§ PASSAGE GIVEN:

A presentation of site-specific, temporary, and ephemeral performance and video works
Saturdays and Sundays, August 13 - 28, 2005, 3-9 PM

Socrates Sculpture Park is pleased to announce the 2005 edition of Float, a biennial series taking place in the Park on Saturdays and Sundays in August. Launched in 2003, the series was first organized in response to Socrates Sculpture Park's location on the East River waterfront. This year, Float continues to address the environment of the Park, enabling participating artists to test the limits of performative and site-specific practice through a variety of media and formats. Float presents a new selection of temporary artworks that will be installed, performed, activated, and screened throughout the Park on weekends from August 13 through August 28.


Float includes artworks by Soledad Arias, Kabir Carter, Monika Goetz, Sabrina Gschwandtner, Ryan Humphrey, Akiko Ichikawa, Claudia Joskowicz, Trong G. Nguyen, Michelle Rosenberg, Chrysanne Stathacos, vydavy sindikat, and Douglas Weathersby.

Projects by Soledad Arias, Claudia Joskowicz, and vydavy sindikat use collective narratives as their subject matter. On August 13th and 14th, vydavy sindikat (a Brooklyn-based group experiment) will hold participatory public gatherings in the Park, examining how notions of public and community are spontaneously formed. Claudia Joskowicz continues her ongoing Two-Second Love Stories, creating and distributing fotonovela t-shirts based on imagery and dialogue found within and around the Park. Soledad Arias’ who what where is a text-based installation that poetically questions social and political agency.

Akiko Ichikawa and Chrysanne Stathacos present performative works that underscore the complexity of cultural translation. Stathacos will install a photographic piece entitled On Nature depicting global actions on nature, which invites visitors to contribute materials in gestures of wishing. Ichikawa will be producing customized t-shirts that translate cliché American t-shirt texts like “Life’s not a garden so stop being a hoe” into the recently trendy kanji and katakana characters.

Monika Goetz, Ryan Humphrey, and Trong G. Nguyen respond to the physical and architectural landscape of site, through installation, performance, and intervention. Goetz deals with the waterfront’s changeability by proposing a series of glaciers that refuse to melt. Humphrey approaches the surface of the Park as the launch for a series of BMX bike performances. Nguyen inserts a temporary architectural floor plan that will disappear over the course of the series, momentarily overlaying an alternate use in the Park’s footprint.

Making reference to the Park’s previous function as a dumpsite, Sabrina Gschwandtner and Douglas Weathersby create works using material excess. Weathersby will demonstrate his Environmental Services on the first weekend of the series, cleaning an area of his choosing within the Park, while offering promotional giveaways. On all three weekends Gschwandtner will make available a dumpster full of found film, video, and other footage that the public is invited to assemble into films and videos for evening screenings on the 20th and 27th.

Investigating the soundscape of the Park, Kabir Carter and Michelle Rosenberg filter noise through varied technological means. Carter is producing a performance that captures and modulates available radio transmissions, while Rosenberg’s mobile listening devices isolate ambient noise found within Socrates.

This program has been curated by Sara Reisman. Performances and screenings will be held from 3-9pm at Socrates Sculpture Park. Admission is free.

§ PROBLEM REQUIREMENTS: Copy the part of the Float announcement from "A presentation of" to "through August 28.". You won't need any of the material for this.

§ SUPPLIED MATERIAL:

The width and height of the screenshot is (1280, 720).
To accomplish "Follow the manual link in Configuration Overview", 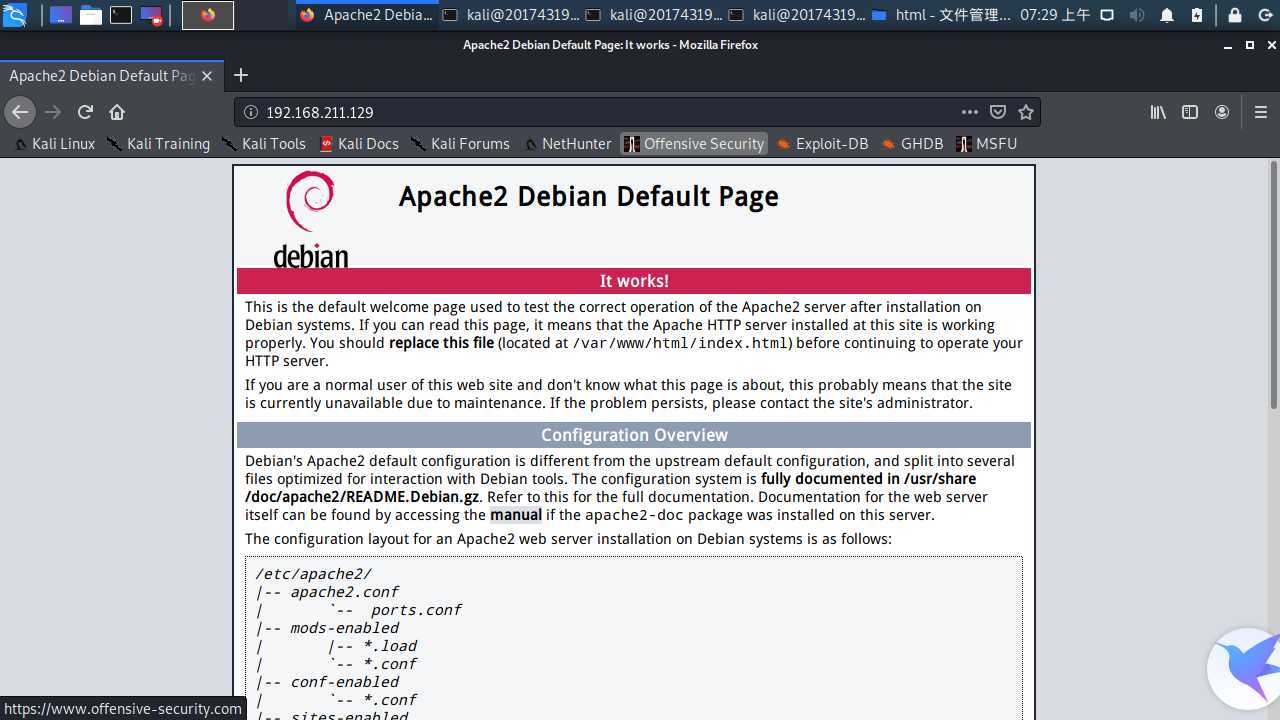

§ WRITTEN SOLUTION:
A presentation of site-specific, temporary, and ephemeral performance and video works
Saturdays and Sundays, August 13 - 28, 2005, 3-9 PM

Socrates Sculpture Park is pleased to announce the 2005 edition of Float, a biennial series taking place in the Park on Saturdays and Sundays in August. Launched in 2003, the series was first organized in response to Socrates Sculpture Park's location on the East River waterfront. This year, Float continues to address the environment of the Park, enabling participating artists to test the limits of performative and site-specific practice through a variety of media and formats. Float presents a new selection of temporary artworks that will be installed, performed, activated, and screened throughout the Park on weekends from August 13 through August 28.